** Start Supplied records **

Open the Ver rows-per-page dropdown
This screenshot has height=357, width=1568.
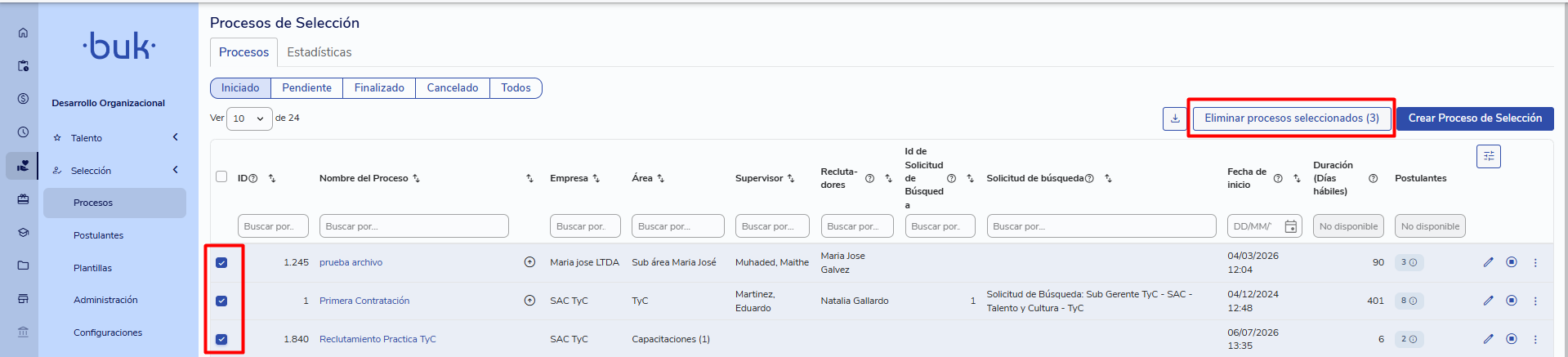249,118
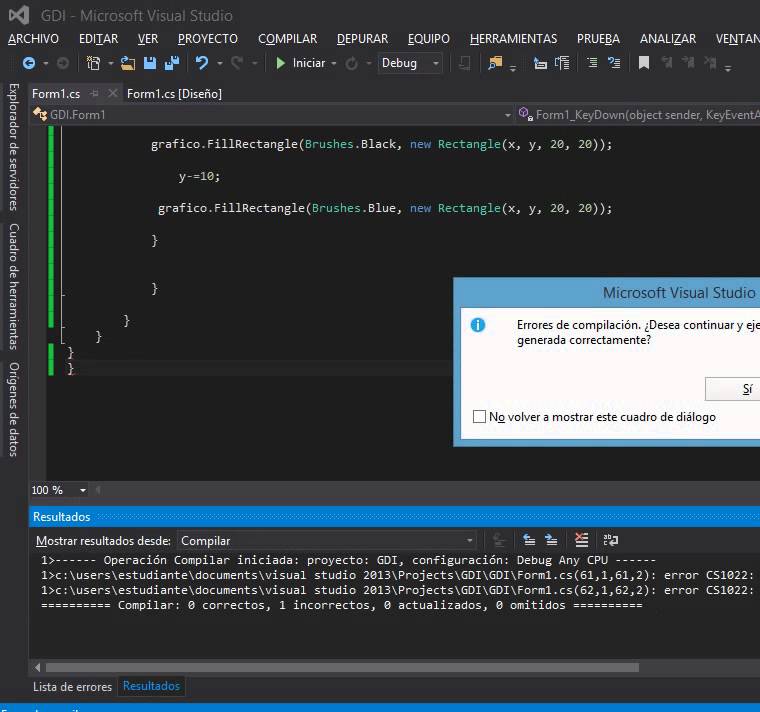Switch to Form1.cs [Diseño] tab
Image resolution: width=760 pixels, height=712 pixels.
coord(174,94)
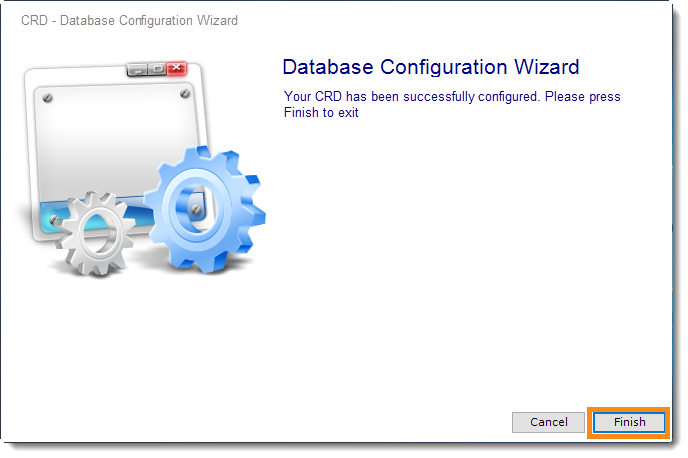Click the illustrated window's minimize icon
Screen dimensions: 688x458
click(x=137, y=70)
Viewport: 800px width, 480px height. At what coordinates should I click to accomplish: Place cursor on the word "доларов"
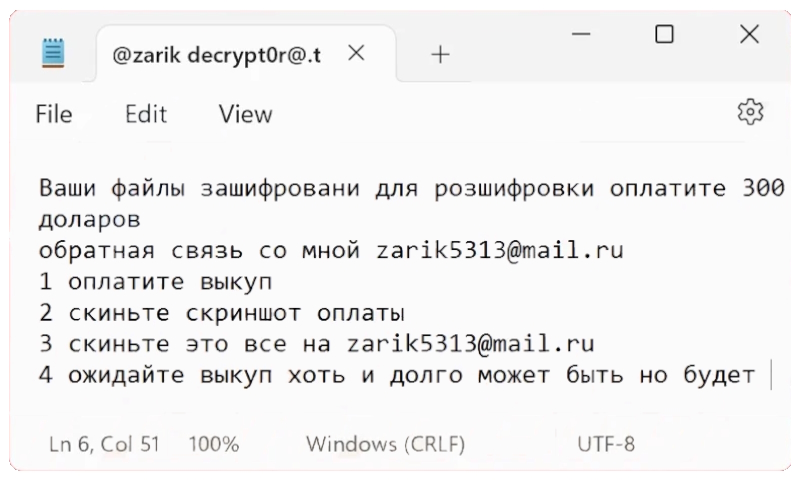point(89,218)
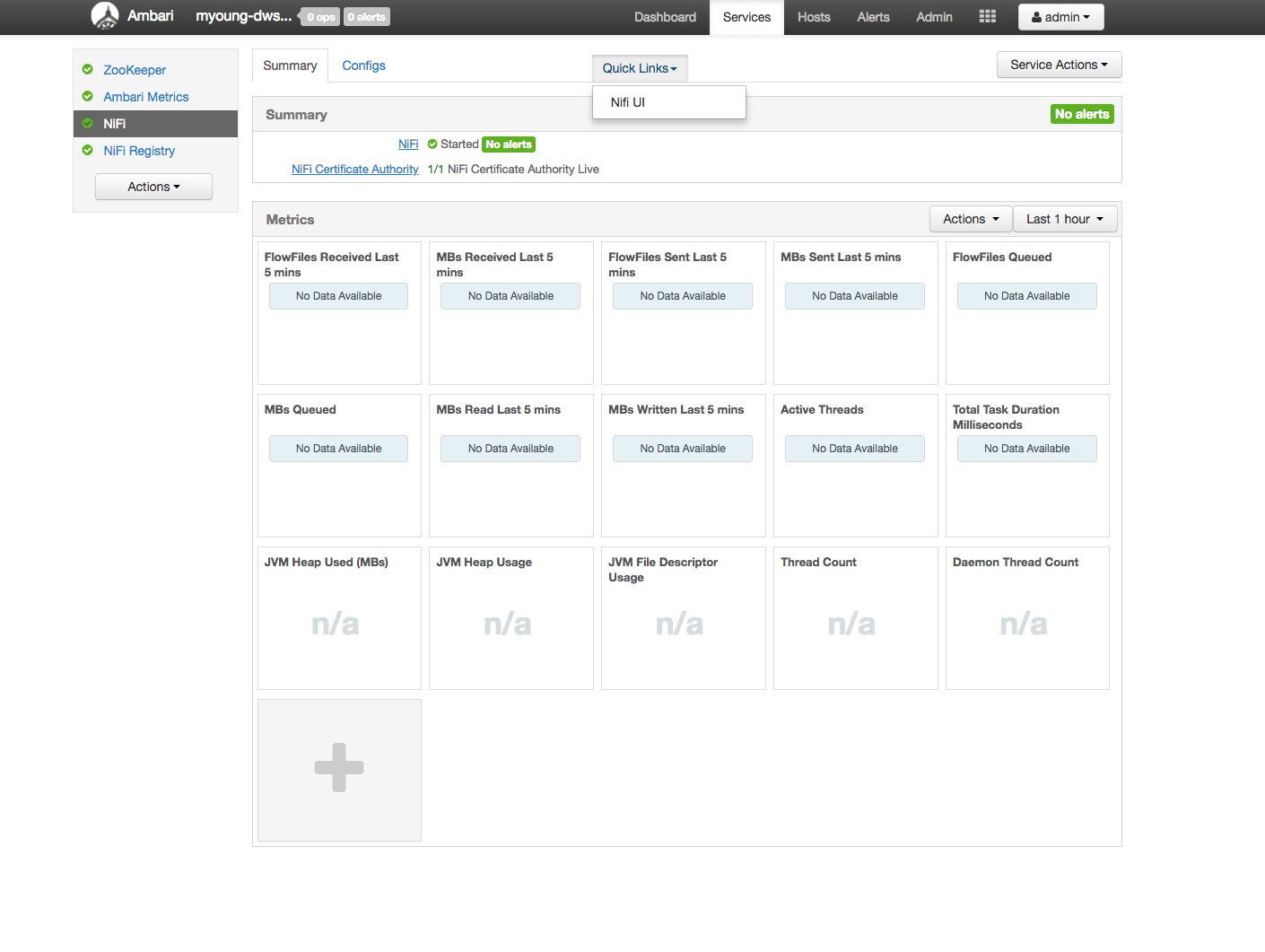Go to the Hosts section
The image size is (1265, 952).
813,16
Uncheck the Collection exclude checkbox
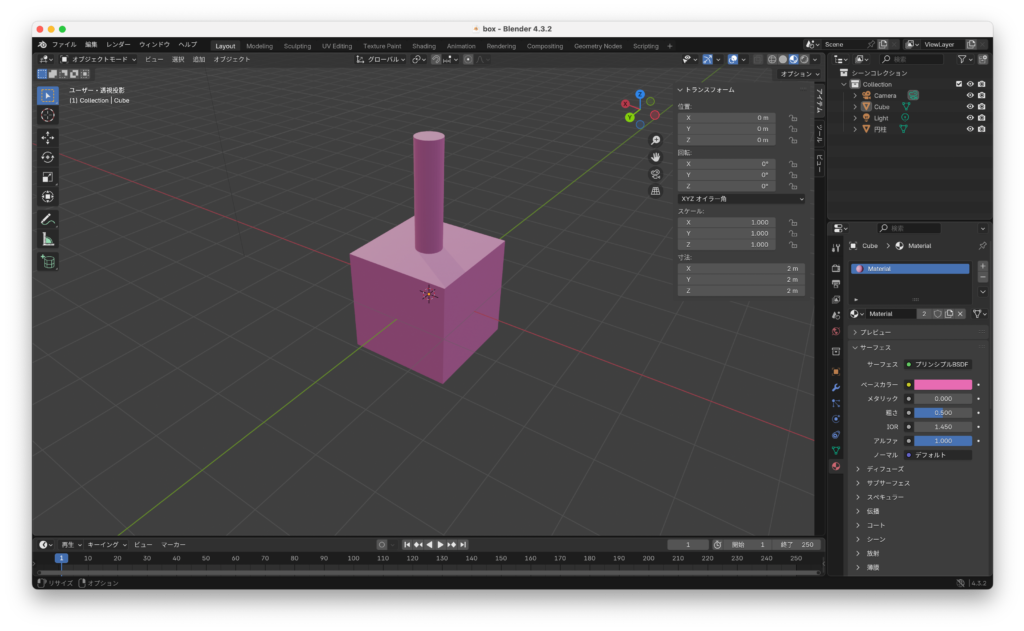Viewport: 1024px width, 631px height. (959, 84)
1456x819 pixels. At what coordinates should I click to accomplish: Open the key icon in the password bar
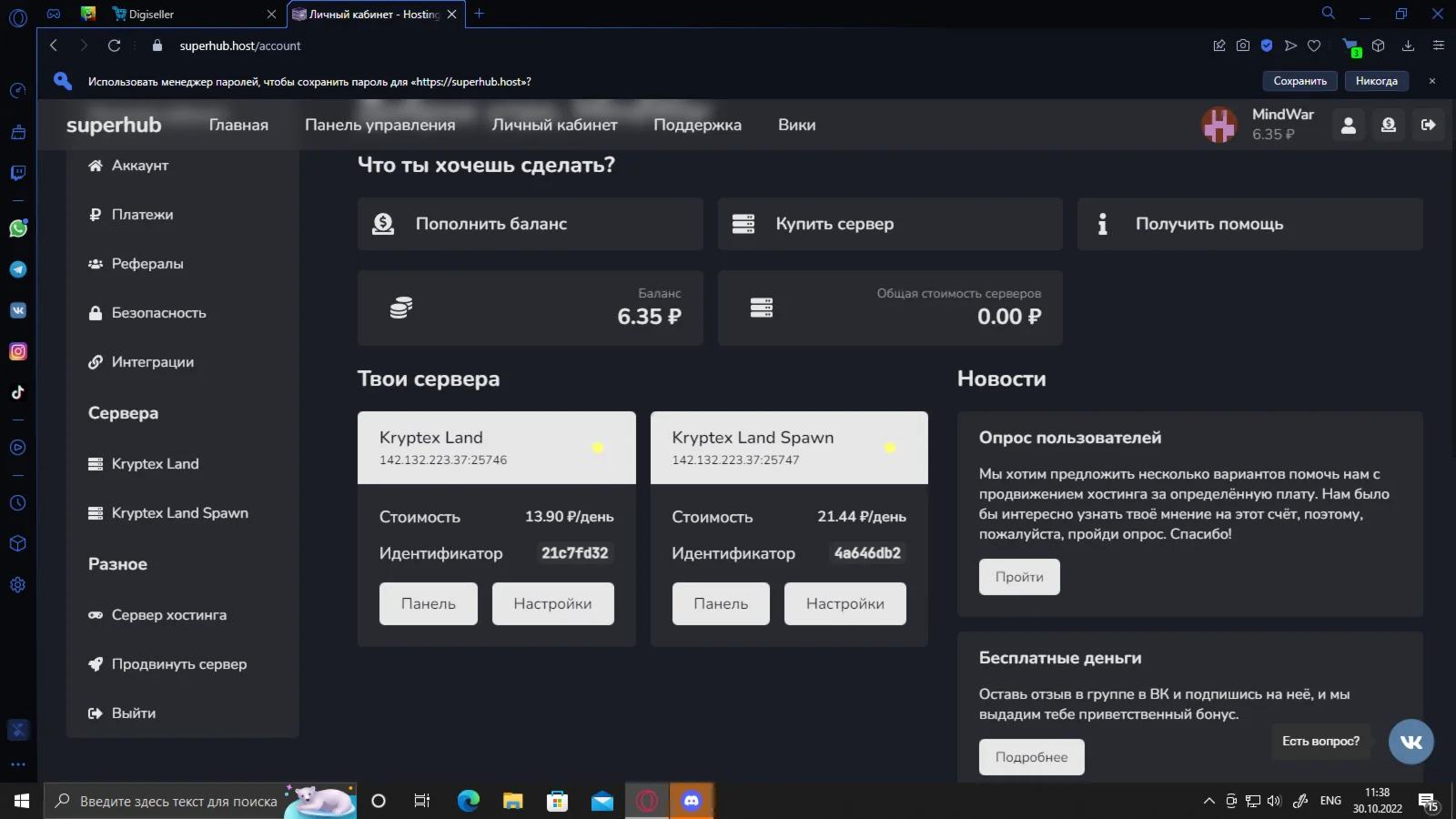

** End Supplied records **

= What you will do =
Rewrite all of the records above, changing "At what coordinates should I click" to "Where should I tap" wherever it occurs and keeping everything else the same. Omit the pictures from your answer.

= Written response =
Open the Ver rows-per-page dropdown
This screenshot has height=357, width=1568.
249,118
Switch to Form1.cs [Diseño] tab
Image resolution: width=760 pixels, height=712 pixels.
coord(174,94)
Click the illustrated window's minimize icon
Screen dimensions: 688x458
click(x=137, y=70)
Viewport: 800px width, 480px height. Where should I tap to accomplish: Place cursor on the word "доларов"
point(89,218)
Go to the Hosts section
The image size is (1265, 952).
813,16
Uncheck the Collection exclude checkbox
Viewport: 1024px width, 631px height. (959, 84)
1456x819 pixels. Where should I tap to accomplish: Open the key icon in the password bar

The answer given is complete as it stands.